[start]

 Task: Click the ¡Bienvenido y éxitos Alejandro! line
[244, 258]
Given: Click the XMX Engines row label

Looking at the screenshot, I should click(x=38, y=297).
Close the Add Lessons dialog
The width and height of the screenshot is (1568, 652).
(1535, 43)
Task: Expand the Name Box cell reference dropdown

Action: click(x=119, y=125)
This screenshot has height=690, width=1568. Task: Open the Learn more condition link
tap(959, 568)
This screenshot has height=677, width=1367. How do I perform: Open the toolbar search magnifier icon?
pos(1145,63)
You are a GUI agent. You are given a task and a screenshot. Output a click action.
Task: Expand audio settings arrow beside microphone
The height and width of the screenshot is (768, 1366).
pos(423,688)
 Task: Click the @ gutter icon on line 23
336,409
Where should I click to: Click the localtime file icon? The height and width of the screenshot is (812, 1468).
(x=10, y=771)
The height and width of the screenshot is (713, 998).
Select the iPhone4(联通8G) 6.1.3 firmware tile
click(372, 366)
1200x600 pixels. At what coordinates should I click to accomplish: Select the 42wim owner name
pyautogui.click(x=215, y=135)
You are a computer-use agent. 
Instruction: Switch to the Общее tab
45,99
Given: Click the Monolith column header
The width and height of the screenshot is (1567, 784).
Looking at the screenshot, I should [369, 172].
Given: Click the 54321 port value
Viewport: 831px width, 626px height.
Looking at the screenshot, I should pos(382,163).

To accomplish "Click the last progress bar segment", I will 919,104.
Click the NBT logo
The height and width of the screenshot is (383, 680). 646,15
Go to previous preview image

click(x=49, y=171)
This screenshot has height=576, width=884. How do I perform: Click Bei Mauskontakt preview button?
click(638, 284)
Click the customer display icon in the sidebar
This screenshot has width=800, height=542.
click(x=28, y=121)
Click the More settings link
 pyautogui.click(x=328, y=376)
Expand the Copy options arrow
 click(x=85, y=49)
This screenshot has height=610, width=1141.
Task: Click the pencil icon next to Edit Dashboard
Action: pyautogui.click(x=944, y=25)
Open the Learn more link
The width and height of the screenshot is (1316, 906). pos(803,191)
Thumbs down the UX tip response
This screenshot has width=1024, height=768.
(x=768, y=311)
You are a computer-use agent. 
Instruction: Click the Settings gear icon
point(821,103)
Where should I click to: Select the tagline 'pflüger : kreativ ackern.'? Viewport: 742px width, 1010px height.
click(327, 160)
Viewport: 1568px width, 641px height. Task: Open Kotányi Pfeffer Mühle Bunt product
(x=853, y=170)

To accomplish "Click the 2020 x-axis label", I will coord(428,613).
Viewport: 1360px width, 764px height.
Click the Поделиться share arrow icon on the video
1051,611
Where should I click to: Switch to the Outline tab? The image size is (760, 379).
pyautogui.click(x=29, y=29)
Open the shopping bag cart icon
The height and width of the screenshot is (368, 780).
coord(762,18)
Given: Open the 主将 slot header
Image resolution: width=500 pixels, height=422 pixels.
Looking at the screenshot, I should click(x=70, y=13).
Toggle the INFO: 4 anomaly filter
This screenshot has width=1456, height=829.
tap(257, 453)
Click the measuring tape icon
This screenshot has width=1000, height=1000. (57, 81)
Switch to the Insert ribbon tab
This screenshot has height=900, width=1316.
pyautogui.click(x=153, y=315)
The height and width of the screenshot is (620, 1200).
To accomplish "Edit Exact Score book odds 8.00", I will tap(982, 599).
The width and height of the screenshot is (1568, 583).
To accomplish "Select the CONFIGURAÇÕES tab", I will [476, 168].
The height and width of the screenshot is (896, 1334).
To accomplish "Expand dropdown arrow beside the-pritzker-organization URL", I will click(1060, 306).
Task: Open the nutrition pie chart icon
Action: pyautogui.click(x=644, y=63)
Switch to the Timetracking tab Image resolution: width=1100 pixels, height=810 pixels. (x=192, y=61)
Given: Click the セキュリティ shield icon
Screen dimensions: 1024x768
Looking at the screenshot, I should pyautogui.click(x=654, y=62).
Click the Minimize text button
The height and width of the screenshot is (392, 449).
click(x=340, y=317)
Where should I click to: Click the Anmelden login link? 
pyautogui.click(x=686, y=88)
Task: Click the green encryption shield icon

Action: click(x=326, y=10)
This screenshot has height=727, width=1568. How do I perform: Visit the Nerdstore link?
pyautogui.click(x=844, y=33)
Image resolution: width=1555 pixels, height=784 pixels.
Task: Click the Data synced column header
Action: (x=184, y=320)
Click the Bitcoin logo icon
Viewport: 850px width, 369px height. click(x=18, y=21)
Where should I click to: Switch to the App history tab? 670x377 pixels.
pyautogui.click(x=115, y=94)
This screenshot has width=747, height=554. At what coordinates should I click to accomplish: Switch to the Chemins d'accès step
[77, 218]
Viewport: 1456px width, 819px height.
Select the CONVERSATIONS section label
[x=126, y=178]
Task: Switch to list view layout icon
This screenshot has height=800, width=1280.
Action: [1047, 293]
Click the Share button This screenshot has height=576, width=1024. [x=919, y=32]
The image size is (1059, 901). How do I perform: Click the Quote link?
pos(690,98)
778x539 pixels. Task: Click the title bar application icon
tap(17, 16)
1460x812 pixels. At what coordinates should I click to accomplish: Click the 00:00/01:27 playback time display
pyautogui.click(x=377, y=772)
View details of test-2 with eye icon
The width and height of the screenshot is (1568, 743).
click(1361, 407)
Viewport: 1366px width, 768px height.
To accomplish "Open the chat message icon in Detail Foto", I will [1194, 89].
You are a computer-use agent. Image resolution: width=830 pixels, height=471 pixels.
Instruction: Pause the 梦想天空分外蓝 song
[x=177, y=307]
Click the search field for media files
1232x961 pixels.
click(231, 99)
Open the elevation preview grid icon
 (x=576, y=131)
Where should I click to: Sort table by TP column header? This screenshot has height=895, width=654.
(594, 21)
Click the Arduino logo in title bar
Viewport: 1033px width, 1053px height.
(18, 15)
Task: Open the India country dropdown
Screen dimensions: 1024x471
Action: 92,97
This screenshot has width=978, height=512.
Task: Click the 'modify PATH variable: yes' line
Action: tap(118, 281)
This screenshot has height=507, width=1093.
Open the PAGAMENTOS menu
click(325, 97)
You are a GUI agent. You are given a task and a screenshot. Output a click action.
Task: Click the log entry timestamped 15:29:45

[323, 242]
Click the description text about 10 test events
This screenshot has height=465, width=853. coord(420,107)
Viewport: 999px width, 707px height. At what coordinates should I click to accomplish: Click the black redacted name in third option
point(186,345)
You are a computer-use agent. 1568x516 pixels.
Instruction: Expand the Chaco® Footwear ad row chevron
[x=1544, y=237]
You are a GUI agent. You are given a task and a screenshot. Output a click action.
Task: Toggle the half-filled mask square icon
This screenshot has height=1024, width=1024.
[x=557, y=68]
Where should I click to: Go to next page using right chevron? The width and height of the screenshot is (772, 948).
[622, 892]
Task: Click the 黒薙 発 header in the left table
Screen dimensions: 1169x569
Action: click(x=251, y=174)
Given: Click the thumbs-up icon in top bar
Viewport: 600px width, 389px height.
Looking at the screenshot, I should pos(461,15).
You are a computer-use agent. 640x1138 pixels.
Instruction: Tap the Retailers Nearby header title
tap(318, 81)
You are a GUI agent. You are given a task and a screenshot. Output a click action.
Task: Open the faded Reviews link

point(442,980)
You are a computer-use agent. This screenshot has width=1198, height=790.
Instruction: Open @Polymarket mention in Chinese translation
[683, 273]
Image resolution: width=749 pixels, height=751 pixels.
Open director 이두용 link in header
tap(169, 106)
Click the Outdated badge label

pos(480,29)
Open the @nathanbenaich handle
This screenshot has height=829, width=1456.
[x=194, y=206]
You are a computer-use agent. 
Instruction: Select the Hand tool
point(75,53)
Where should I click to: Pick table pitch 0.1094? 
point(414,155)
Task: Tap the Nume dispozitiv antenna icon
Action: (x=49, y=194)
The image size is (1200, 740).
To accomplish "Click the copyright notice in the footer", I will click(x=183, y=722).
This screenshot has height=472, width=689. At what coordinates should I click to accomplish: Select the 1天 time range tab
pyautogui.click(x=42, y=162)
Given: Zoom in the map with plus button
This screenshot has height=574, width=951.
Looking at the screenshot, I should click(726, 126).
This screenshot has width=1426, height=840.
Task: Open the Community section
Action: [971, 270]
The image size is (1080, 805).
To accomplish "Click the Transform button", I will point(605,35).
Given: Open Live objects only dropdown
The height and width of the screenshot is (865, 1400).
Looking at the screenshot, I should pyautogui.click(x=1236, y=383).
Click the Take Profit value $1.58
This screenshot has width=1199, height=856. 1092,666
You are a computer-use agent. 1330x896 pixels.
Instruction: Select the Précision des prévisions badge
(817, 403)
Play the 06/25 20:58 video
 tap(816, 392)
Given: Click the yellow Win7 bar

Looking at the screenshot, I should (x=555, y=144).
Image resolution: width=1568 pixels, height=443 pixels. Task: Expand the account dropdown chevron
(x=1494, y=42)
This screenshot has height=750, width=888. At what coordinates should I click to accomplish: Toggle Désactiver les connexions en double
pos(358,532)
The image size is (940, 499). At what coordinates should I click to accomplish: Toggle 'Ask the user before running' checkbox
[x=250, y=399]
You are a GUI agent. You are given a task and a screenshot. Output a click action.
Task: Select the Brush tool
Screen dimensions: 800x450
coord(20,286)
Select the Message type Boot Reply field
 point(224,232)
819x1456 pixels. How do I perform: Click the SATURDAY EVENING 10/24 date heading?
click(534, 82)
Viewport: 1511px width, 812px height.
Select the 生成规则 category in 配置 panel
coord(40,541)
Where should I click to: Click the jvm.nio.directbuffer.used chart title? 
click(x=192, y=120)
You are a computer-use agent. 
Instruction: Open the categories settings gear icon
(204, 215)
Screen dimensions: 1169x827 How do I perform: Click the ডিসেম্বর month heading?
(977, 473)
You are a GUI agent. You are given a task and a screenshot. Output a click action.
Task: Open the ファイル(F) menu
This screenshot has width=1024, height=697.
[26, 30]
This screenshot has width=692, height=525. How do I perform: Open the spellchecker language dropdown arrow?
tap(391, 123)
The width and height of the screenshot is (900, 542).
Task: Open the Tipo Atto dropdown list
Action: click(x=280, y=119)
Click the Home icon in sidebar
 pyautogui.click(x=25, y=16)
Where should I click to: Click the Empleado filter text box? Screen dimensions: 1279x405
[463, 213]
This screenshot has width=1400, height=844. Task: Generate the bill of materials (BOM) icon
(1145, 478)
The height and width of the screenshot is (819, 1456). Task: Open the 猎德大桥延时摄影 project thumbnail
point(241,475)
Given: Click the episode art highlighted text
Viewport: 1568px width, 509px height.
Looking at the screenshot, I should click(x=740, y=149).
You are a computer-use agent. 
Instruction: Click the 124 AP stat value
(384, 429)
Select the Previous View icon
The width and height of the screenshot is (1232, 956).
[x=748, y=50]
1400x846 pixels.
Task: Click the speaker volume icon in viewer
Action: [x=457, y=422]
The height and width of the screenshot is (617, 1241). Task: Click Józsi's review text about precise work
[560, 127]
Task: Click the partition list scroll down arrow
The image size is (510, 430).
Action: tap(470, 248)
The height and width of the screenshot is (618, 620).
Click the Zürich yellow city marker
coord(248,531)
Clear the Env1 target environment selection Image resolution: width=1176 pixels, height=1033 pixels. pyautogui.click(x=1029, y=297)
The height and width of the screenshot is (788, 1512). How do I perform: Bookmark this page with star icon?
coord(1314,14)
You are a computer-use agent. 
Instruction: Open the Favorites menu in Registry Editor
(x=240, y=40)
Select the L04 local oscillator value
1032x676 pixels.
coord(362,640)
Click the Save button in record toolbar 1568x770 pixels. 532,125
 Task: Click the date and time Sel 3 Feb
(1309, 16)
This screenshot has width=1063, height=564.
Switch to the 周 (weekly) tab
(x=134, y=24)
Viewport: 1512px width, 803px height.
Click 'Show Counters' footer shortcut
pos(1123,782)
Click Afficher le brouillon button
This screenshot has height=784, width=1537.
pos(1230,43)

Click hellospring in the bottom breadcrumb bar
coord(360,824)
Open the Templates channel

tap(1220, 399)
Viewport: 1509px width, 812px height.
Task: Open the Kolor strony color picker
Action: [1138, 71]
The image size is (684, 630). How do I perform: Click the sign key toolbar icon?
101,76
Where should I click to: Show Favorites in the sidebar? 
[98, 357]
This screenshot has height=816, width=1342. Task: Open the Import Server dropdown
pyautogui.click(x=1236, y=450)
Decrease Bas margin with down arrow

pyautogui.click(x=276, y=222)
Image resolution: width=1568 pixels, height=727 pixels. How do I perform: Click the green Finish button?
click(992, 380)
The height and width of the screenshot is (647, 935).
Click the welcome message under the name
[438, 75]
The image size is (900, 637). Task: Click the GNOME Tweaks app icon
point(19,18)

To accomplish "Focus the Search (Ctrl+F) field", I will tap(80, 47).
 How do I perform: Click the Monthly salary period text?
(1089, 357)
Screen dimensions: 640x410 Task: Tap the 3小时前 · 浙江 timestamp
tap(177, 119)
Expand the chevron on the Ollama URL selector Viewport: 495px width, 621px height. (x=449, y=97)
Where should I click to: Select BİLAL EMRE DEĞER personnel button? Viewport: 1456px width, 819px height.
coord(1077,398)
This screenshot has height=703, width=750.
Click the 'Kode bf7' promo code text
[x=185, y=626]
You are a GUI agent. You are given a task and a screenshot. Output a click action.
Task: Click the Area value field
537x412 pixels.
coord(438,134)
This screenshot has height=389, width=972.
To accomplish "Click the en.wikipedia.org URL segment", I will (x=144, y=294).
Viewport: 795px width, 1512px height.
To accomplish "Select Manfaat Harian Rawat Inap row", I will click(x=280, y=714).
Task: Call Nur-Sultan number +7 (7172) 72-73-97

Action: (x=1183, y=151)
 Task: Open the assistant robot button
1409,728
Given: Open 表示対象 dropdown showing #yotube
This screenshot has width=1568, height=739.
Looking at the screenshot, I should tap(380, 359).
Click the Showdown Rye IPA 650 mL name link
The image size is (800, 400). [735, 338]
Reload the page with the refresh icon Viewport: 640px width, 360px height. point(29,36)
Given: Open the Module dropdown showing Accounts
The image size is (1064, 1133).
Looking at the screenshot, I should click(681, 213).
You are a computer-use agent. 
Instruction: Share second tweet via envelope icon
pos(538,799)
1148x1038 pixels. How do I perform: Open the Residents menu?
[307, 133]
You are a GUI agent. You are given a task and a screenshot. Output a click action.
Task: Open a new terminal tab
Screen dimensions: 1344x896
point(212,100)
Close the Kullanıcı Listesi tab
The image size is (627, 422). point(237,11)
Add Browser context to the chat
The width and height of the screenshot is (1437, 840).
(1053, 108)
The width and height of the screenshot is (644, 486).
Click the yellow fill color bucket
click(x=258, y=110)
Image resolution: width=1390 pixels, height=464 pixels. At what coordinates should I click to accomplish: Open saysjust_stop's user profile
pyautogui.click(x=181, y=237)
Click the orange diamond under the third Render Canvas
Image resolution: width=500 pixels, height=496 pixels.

[end]

### Aim:
Starting at the first line of the rows and stopping after the line that contains "pyautogui.click(x=215, y=135)", rewrite those lines with "dropdown" replaced by "menu" and everything else unchanged.

### Answer below:
 Task: Click the ¡Bienvenido y éxitos Alejandro! line
[244, 258]
Given: Click the XMX Engines row label

Looking at the screenshot, I should click(x=38, y=297).
Close the Add Lessons dialog
The width and height of the screenshot is (1568, 652).
(1535, 43)
Task: Expand the Name Box cell reference menu

Action: click(x=119, y=125)
This screenshot has height=690, width=1568. Task: Open the Learn more condition link
tap(959, 568)
This screenshot has height=677, width=1367. How do I perform: Open the toolbar search magnifier icon?
pos(1145,63)
You are a GUI agent. You are given a task and a screenshot. Output a click action.
Task: Expand audio settings arrow beside microphone
The height and width of the screenshot is (768, 1366).
pos(423,688)
 Task: Click the @ gutter icon on line 23
336,409
Where should I click to: Click the localtime file icon? The height and width of the screenshot is (812, 1468).
(x=10, y=771)
The height and width of the screenshot is (713, 998).
Select the iPhone4(联通8G) 6.1.3 firmware tile
click(372, 366)
1200x600 pixels. At what coordinates should I click to accomplish: Select the 42wim owner name
pyautogui.click(x=215, y=135)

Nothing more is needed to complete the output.